18F/open-data-maker

Stats queries return integers as numbers, floats as strings

Opened this issue · 10 comments

Example:

{
  "aggregations": {
    "school.tuition_revenue_per_fte": {
      "count": 7362,
      "min": 0,
      "max": 207213,
      "avg": "0.9954935343656614E4",
      "sum": 73288234,
      "sum_of_squares": 1249896256472,
      "variance": "0.7067598825743325E8",
      "std_deviation": "0.8406901228005076E4",
      "std_deviation_bounds": {
        "upper": "0.26768737799666764E5",
        "lower": "-0.6858867112353537E4"
      }
    }
  }
}

... whereas what we get when querying ES directly is:

{
  "aggregations": {
    "school.tuition_revenue_per_fte": {
      "count": 7362,
      "min": 0,
      "max": 207213,
      "avg": 9954.935343656614,
      "sum": 7.3288234E7,
      "sum_of_squares": 1.249896256472E12,
      "variance": 7.067598825743325E7,
      "std_deviation": 8406.901228005076,
      "std_deviation_bounds": {
        "upper": 26768.737799666764,
        "lower": -6858.867112353537
      }
    }
  }
}

I initially thought this was something to do with Ruby mis-parsing scientific notation, but now I suspect it's something in our type-detection output code.

@siruguri would you have time to take a look at what's going on here?

I have to re-install elastic search because I got a new laptop, and remind
myself how to load up some dummy data... I can take a whirl at that this
afternoon, and hopefully at least point out what the deal is... not sure if
I can get around to fixing/testing it in the next few days...

On Wed, Feb 17, 2016 at 2:19 PM, Sarah Allen notifications@github.com
wrote:

@siruguri https://github.com/siruguri would you have time to take a
look at what's going on here?


Reply to this email directly or view it on GitHub
#278 (comment)
.

in controllers.rb, line 75, the .to_json calls .to_s on each item in
the hash data. Floats are BigDecimals; so to_s makes them strings which I
think is the behavior of BigDecimal, whereas the integers are Fixnums
(maybe?).

So the solution would be either to intercept the to_s if possible in
JSON, or post-process the output.

I am not too sure when I can get to this, maybe next week? I know I also
have a failing test request on another issue.

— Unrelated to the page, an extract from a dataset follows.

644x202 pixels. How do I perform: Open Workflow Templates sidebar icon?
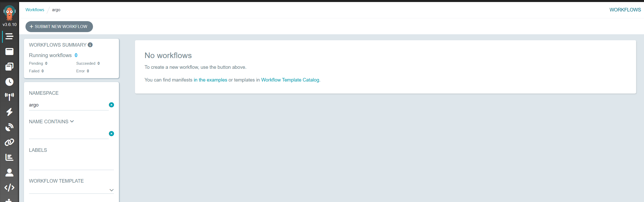pyautogui.click(x=9, y=52)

On Wed, Feb 17, 2016 at 2:27 PM, Sameer Siruguri siruguri@gmail.com wrote:

I have to re-install elastic search because I got a new laptop, and remind
myself how to load up some dummy data... I can take a whirl at that this
afternoon, and hopefully at least point out what the deal is... not sure if
I can get around to fixing/testing it in the next few days...

On Wed, Feb 17, 2016 at 2:19 PM, Sarah Allen notifications@github.com
wrote:

@siruguri https://github.com/siruguri would you have time to take a
look at what's going on here?


Reply to this email directly or view it on GitHub
#278 (comment)
.

So the writer of BigDecimal actually wanted the default implementation to be that floating points are rendered as strings by the to_json method, to reduce the possibility of (small) errors during de/re-serialization of data. As far as I could figure, it seems like monkey-patching BigDecimal is the only solution, with the caveat that it will produce this corner-case error.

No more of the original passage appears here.